• What the exercise asks: Format the listing below as a Markdown table with the columns Row and Line, putting the row number under Row and the line's text under Line. Omit blank lines.

──────── Working data ────────

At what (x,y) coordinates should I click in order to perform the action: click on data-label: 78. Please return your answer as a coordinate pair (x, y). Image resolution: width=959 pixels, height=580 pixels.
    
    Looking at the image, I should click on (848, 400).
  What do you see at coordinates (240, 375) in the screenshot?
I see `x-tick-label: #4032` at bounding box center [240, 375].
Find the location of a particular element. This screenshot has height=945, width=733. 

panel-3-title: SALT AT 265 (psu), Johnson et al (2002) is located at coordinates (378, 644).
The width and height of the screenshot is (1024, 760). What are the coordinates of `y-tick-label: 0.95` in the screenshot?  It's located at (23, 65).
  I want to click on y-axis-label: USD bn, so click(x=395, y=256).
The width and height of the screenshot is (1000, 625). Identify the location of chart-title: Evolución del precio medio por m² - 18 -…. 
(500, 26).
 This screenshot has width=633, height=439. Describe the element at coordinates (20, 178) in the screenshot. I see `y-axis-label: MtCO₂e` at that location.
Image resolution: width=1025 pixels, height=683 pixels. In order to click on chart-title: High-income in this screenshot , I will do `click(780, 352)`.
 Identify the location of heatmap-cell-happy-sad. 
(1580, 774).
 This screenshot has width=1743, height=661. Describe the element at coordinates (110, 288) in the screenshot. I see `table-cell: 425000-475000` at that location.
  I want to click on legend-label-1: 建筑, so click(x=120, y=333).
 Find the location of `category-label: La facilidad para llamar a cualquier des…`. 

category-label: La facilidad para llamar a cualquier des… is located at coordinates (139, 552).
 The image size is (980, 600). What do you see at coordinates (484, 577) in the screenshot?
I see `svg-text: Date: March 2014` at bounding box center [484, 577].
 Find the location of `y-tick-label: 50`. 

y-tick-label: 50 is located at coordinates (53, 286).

────────

• Response to the exercise:
| Row | Line |
|---|---|
| 1 | At what (x,y) coordinates should I click in order to perform the action: click on data-label: 78. Please return your answer as a coordinate pair (x, y). Image resolution: width=959 pixels, height=580 pixels. |
| 2 |     Looking at the image, I should click on (848, 400). |
| 3 |   What do you see at coordinates (240, 375) in the screenshot? |
| 4 | I see `x-tick-label: #4032` at bounding box center [240, 375]. |
| 5 | Find the location of a particular element. This screenshot has height=945, width=733.  |
| 6 | panel-3-title: SALT AT 265 (psu), Johnson et al (2002) is located at coordinates (378, 644). |
| 7 | The width and height of the screenshot is (1024, 760). What are the coordinates of `y-tick-label: 0.95` in the screenshot?  It's located at (23, 65). |
| 8 |   I want to click on y-axis-label: USD bn, so click(x=395, y=256). |
| 9 | The width and height of the screenshot is (1000, 625). Identify the location of chart-title: Evolución del precio medio por m² - 18 -….  |
| 10 | (500, 26). |
| 11 |  This screenshot has width=633, height=439. Describe the element at coordinates (20, 178) in the screenshot. I see `y-axis-label: MtCO₂e` at that location. |
| 12 | Image resolution: width=1025 pixels, height=683 pixels. In order to click on chart-title: High-income in this screenshot , I will do `click(780, 352)`. |
| 13 |  Identify the location of heatmap-cell-happy-sad.  |
| 14 | (1580, 774). |
| 15 |  This screenshot has width=1743, height=661. Describe the element at coordinates (110, 288) in the screenshot. I see `table-cell: 425000-475000` at that location. |
| 16 |   I want to click on legend-label-1: 建筑, so click(x=120, y=333). |
| 17 |  Find the location of `category-label: La facilidad para llamar a cualquier des…`.  |
| 18 | category-label: La facilidad para llamar a cualquier des… is located at coordinates (139, 552). |
| 19 |  The image size is (980, 600). What do you see at coordinates (484, 577) in the screenshot? |
| 20 | I see `svg-text: Date: March 2014` at bounding box center [484, 577]. |
| 21 |  Find the location of `y-tick-label: 50`.  |
| 22 | y-tick-label: 50 is located at coordinates (53, 286). |